According To Laschinger, Rodgers, and others, organizational behavior that leads to positive outcomes can be traced back to trust in the organization’s leaders (Graper, 2015). Additionally, regulatory agencies such as the Pennsylvania Department of Health, The Joint Commission, Center for Medicare & Medicaid Services, and third party payers impose standards on healthcare organizations to produce safe, high quality results (Graper, 2015).
The combined effect of AH Organization internal facilities surveys, the commitment to organizational excellence, and the pursuit of Magnet resignation and re-designation, as well as influences from governing healthcare bodies, and economic pressures, culminate to the commitment to have a strong leadership presence to transform care and carry out the alarm management project. A successful alarm management program will not only depend on trustful leadership transformation, but additionally by leaders employing the change theory.

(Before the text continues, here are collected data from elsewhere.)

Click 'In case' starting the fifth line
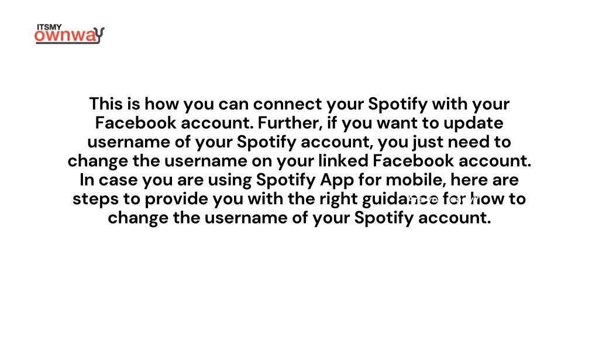The image size is (599, 337). (108, 180)
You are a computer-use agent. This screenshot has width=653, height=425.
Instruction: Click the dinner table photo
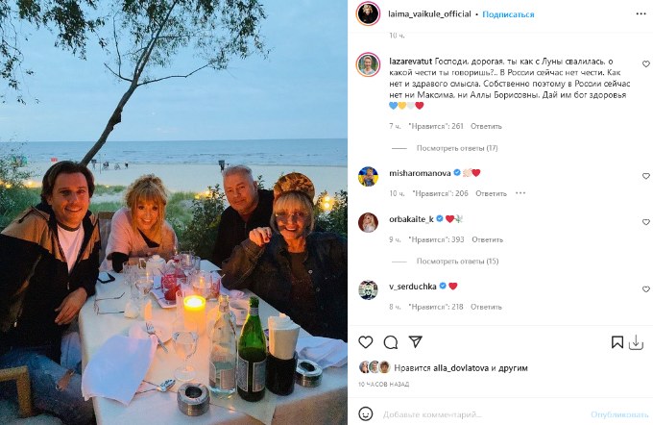tap(174, 213)
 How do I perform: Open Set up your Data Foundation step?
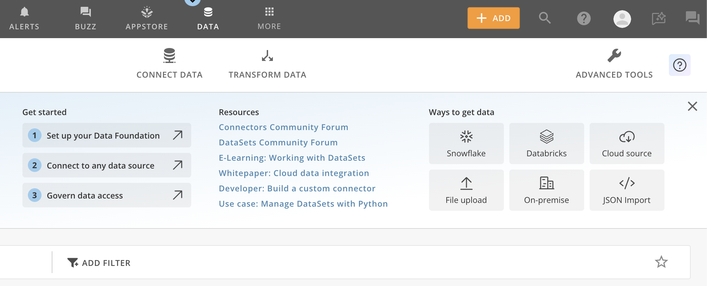(106, 135)
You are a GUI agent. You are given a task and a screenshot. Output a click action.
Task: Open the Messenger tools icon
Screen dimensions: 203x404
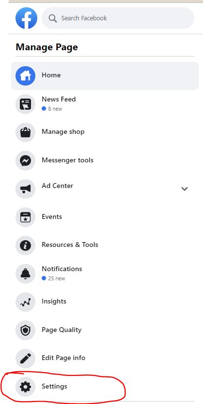25,160
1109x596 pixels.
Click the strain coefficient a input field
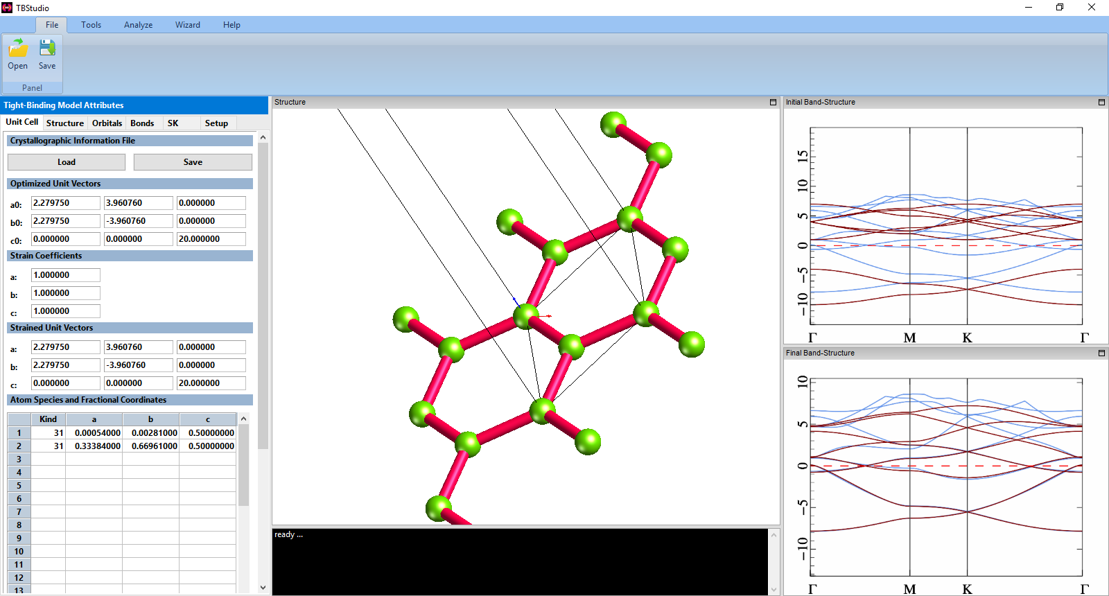(x=66, y=275)
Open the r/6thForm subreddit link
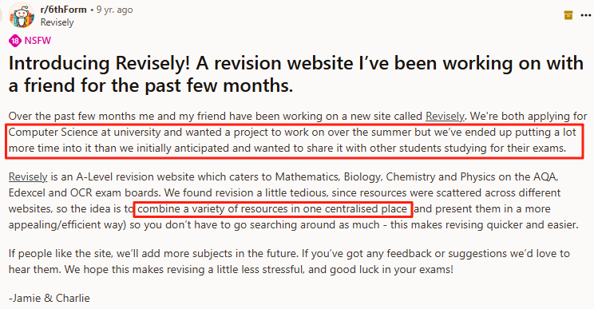The image size is (594, 309). point(64,10)
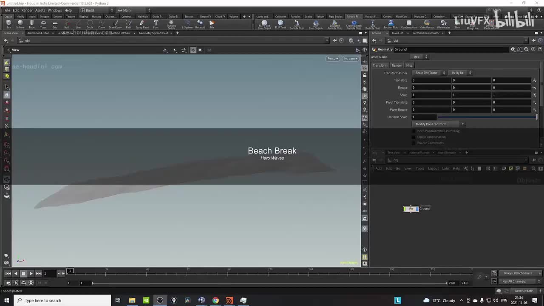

Staff behavior changes are directly related the theories of change and a strong foundation for this project. Alarm responses, leadership support will be required. Roussel (2014) outlines the three stages of Lewin’s change theory, unfreezing, moving, and refreezing. The education and evidence will help to unfreeze the behavior. The leadership team will need to monitor the change and reinforce the positive behaviors. Starting the change process of reducing nuisance alarms prior to the end due date will expedite the compliance.
Further reinforcement by empowering frontline staff leaders, will help administrative leaders to hold staff accountable in real time when the impact is most significant. The concept of desensitization creates a lack of response to the frequent alarm sounds. This is a result of human nature that occurs with most people when exposure to a stimulus is repetitive; in the project analysis, this is called alarm fatigue (AACN, 2013). The key to mitigating alarm fatigue is to decrease the frequency of false alarms.
Many of the false alarms are tied to care habits or lack of measures that can reduce the false alarms. Often the staff members are not aware of these long standing patterns of behavior which can make it difficult to change. Change that is difficult can take significant effort and time to take hold (Roussel, 2014). In this project, the change was stimulated by two forces, the NPSG and the sentinel event. Leadership is required to comply with the regulatory mandate, which have a tight timeline. But more critical is the impetus brought on by a negative outcome.
Emotionally, no one wants to see a patient harmed. Additionally, there is leadership motivation to avoid regulatory sanctions and possible litigation. The nature and frequency of adverse events can stress an organization and the consequences have a ripple effect, which in turn has an impact on morale. The urgency with which staffs respond to alarms is a culture and perception issue that will require strong leadership presence to change behaviors (Mondor & Finely, 2003; Gorges, Markewitz, & Westenskow, 2009).